* WHAT TO DO *
Copy every entry below word for word, changing nothing.

* MATERIAL TO PROCESS *

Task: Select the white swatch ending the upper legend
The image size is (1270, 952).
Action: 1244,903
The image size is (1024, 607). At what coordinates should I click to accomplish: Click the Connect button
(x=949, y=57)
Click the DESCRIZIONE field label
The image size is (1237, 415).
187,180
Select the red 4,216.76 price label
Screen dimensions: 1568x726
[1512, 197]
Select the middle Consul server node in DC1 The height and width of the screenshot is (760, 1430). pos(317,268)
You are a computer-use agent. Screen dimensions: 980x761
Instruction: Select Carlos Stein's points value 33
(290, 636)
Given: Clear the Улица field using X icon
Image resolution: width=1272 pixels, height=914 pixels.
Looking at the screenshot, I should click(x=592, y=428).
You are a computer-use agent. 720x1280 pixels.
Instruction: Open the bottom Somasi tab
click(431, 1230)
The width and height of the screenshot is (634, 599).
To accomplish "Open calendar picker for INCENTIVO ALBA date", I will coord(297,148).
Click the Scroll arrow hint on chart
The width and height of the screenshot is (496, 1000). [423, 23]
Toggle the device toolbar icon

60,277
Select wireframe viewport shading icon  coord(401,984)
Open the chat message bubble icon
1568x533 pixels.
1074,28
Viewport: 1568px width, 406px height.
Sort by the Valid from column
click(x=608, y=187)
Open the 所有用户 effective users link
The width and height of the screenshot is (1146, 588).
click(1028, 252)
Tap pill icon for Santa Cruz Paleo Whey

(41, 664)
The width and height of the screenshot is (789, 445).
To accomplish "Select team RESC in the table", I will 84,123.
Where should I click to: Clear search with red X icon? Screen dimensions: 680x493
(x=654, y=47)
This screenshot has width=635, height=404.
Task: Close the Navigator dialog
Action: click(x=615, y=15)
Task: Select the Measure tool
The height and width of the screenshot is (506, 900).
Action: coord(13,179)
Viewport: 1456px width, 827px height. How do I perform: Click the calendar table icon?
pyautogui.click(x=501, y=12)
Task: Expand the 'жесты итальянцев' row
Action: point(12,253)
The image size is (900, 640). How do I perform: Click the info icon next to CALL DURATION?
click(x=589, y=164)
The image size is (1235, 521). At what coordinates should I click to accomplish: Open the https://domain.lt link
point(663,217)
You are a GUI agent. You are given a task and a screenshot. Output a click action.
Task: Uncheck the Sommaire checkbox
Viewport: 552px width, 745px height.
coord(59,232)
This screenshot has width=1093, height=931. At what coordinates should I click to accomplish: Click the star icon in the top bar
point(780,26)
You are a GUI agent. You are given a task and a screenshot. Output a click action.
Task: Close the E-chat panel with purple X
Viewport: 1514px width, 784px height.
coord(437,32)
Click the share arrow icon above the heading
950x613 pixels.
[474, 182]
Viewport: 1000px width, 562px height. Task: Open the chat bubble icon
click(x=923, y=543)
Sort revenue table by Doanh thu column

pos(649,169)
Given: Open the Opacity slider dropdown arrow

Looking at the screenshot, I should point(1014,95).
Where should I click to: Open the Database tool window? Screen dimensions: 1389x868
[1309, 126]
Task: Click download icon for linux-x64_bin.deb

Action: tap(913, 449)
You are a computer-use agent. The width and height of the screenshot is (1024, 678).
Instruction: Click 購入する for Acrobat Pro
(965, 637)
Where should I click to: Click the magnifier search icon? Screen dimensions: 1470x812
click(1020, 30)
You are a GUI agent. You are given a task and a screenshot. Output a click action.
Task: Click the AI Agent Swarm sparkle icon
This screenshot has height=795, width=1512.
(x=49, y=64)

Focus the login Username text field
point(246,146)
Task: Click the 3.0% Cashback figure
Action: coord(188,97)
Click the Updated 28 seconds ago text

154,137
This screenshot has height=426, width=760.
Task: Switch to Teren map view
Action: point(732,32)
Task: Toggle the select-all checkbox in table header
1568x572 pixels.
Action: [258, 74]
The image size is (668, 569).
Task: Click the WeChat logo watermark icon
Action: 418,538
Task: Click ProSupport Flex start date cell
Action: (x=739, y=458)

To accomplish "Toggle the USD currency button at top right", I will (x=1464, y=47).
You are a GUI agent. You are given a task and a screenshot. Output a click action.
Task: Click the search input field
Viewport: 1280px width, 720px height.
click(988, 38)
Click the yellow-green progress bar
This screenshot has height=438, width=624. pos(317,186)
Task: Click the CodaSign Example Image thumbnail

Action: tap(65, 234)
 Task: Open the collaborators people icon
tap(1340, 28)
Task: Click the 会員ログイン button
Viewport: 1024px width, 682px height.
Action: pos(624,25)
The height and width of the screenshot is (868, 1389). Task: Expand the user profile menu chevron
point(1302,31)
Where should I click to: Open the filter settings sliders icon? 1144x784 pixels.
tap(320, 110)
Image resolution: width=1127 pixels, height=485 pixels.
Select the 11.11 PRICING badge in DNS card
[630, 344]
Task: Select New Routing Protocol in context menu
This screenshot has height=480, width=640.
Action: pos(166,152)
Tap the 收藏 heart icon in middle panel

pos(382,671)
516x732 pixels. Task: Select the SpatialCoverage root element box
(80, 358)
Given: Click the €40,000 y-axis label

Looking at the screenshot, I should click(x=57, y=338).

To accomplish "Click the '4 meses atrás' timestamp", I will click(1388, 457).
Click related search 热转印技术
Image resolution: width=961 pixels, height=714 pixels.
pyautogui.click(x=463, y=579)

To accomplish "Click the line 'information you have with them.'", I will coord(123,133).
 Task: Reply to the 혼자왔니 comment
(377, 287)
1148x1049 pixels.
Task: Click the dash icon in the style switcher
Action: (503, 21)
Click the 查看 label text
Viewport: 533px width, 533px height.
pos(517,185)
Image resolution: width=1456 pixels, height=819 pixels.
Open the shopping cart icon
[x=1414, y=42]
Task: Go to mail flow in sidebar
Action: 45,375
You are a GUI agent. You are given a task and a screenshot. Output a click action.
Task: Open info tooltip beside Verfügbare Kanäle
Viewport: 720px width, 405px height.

* SOLUTION BELOW *
Task: Select the white swatch ending the upper legend
The image size is (1270, 952).
Action: 1244,903
The image size is (1024, 607). At what coordinates should I click to accomplish: Click the Connect button
(x=949, y=57)
Click the DESCRIZIONE field label
The image size is (1237, 415).
187,180
Select the red 4,216.76 price label
Screen dimensions: 1568x726
[1512, 197]
Select the middle Consul server node in DC1 The height and width of the screenshot is (760, 1430). pos(317,268)
You are a computer-use agent. Screen dimensions: 980x761
Instruction: Select Carlos Stein's points value 33
(290, 636)
Given: Clear the Улица field using X icon
Image resolution: width=1272 pixels, height=914 pixels.
Looking at the screenshot, I should click(x=592, y=428).
You are a computer-use agent. 720x1280 pixels.
Instruction: Open the bottom Somasi tab
click(431, 1230)
The width and height of the screenshot is (634, 599).
To accomplish "Open calendar picker for INCENTIVO ALBA date", I will coord(297,148).
Click the Scroll arrow hint on chart
The width and height of the screenshot is (496, 1000). [423, 23]
Toggle the device toolbar icon

60,277
Select wireframe viewport shading icon  coord(401,984)
Open the chat message bubble icon
1568x533 pixels.
1074,28
Viewport: 1568px width, 406px height.
Sort by the Valid from column
click(x=608, y=187)
Open the 所有用户 effective users link
The width and height of the screenshot is (1146, 588).
click(1028, 252)
Tap pill icon for Santa Cruz Paleo Whey

(41, 664)
The width and height of the screenshot is (789, 445).
To accomplish "Select team RESC in the table", I will 84,123.
Where should I click to: Clear search with red X icon? Screen dimensions: 680x493
(x=654, y=47)
This screenshot has width=635, height=404.
Task: Close the Navigator dialog
Action: click(x=615, y=15)
Task: Select the Measure tool
The height and width of the screenshot is (506, 900).
Action: coord(13,179)
Viewport: 1456px width, 827px height. How do I perform: Click the calendar table icon?
pyautogui.click(x=501, y=12)
Task: Expand the 'жесты итальянцев' row
Action: point(12,253)
The image size is (900, 640). How do I perform: Click the info icon next to CALL DURATION?
click(x=589, y=164)
The image size is (1235, 521). At what coordinates should I click to accomplish: Open the https://domain.lt link
point(663,217)
You are a GUI agent. You are given a task and a screenshot. Output a click action.
Task: Uncheck the Sommaire checkbox
Viewport: 552px width, 745px height.
coord(59,232)
This screenshot has width=1093, height=931. At what coordinates should I click to accomplish: Click the star icon in the top bar
point(780,26)
You are a GUI agent. You are given a task and a screenshot. Output a click action.
Task: Close the E-chat panel with purple X
Viewport: 1514px width, 784px height.
coord(437,32)
Click the share arrow icon above the heading
950x613 pixels.
[474, 182]
Viewport: 1000px width, 562px height. Task: Open the chat bubble icon
click(x=923, y=543)
Sort revenue table by Doanh thu column

pos(649,169)
Given: Open the Opacity slider dropdown arrow

Looking at the screenshot, I should point(1014,95).
Where should I click to: Open the Database tool window? Screen dimensions: 1389x868
[1309, 126]
Task: Click download icon for linux-x64_bin.deb

Action: tap(913, 449)
You are a computer-use agent. The width and height of the screenshot is (1024, 678).
Instruction: Click 購入する for Acrobat Pro
(965, 637)
Where should I click to: Click the magnifier search icon? Screen dimensions: 1470x812
click(1020, 30)
You are a GUI agent. You are given a task and a screenshot. Output a click action.
Task: Click the AI Agent Swarm sparkle icon
This screenshot has height=795, width=1512.
(x=49, y=64)

Focus the login Username text field
point(246,146)
Task: Click the 3.0% Cashback figure
Action: coord(188,97)
Click the Updated 28 seconds ago text

154,137
This screenshot has height=426, width=760.
Task: Switch to Teren map view
Action: point(732,32)
Task: Toggle the select-all checkbox in table header
1568x572 pixels.
Action: [258, 74]
The image size is (668, 569).
Task: Click the WeChat logo watermark icon
Action: 418,538
Task: Click ProSupport Flex start date cell
Action: (x=739, y=458)

To accomplish "Toggle the USD currency button at top right", I will (x=1464, y=47).
You are a GUI agent. You are given a task and a screenshot. Output a click action.
Task: Click the search input field
Viewport: 1280px width, 720px height.
click(988, 38)
Click the yellow-green progress bar
This screenshot has height=438, width=624. pos(317,186)
Task: Click the CodaSign Example Image thumbnail

Action: tap(65, 234)
 Task: Open the collaborators people icon
tap(1340, 28)
Task: Click the 会員ログイン button
Viewport: 1024px width, 682px height.
Action: pos(624,25)
The height and width of the screenshot is (868, 1389). Task: Expand the user profile menu chevron
point(1302,31)
Where should I click to: Open the filter settings sliders icon? 1144x784 pixels.
tap(320, 110)
Image resolution: width=1127 pixels, height=485 pixels.
Select the 11.11 PRICING badge in DNS card
[630, 344]
Task: Select New Routing Protocol in context menu
This screenshot has height=480, width=640.
Action: pos(166,152)
Tap the 收藏 heart icon in middle panel

pos(382,671)
516x732 pixels. Task: Select the SpatialCoverage root element box
(80, 358)
Given: Click the €40,000 y-axis label

Looking at the screenshot, I should click(x=57, y=338).

To accomplish "Click the '4 meses atrás' timestamp", I will click(1388, 457).
Click related search 热转印技术
Image resolution: width=961 pixels, height=714 pixels.
pyautogui.click(x=463, y=579)

To accomplish "Click the line 'information you have with them.'", I will coord(123,133).
 Task: Reply to the 혼자왔니 comment
(377, 287)
1148x1049 pixels.
Task: Click the dash icon in the style switcher
Action: (503, 21)
Click the 查看 label text
Viewport: 533px width, 533px height.
pos(517,185)
Image resolution: width=1456 pixels, height=819 pixels.
Open the shopping cart icon
[x=1414, y=42]
Task: Go to mail flow in sidebar
Action: 45,375
You are a GUI agent. You are given a task and a screenshot. Output a click action.
Task: Open info tooltip beside Verfügbare Kanäle
Viewport: 720px width, 405px height.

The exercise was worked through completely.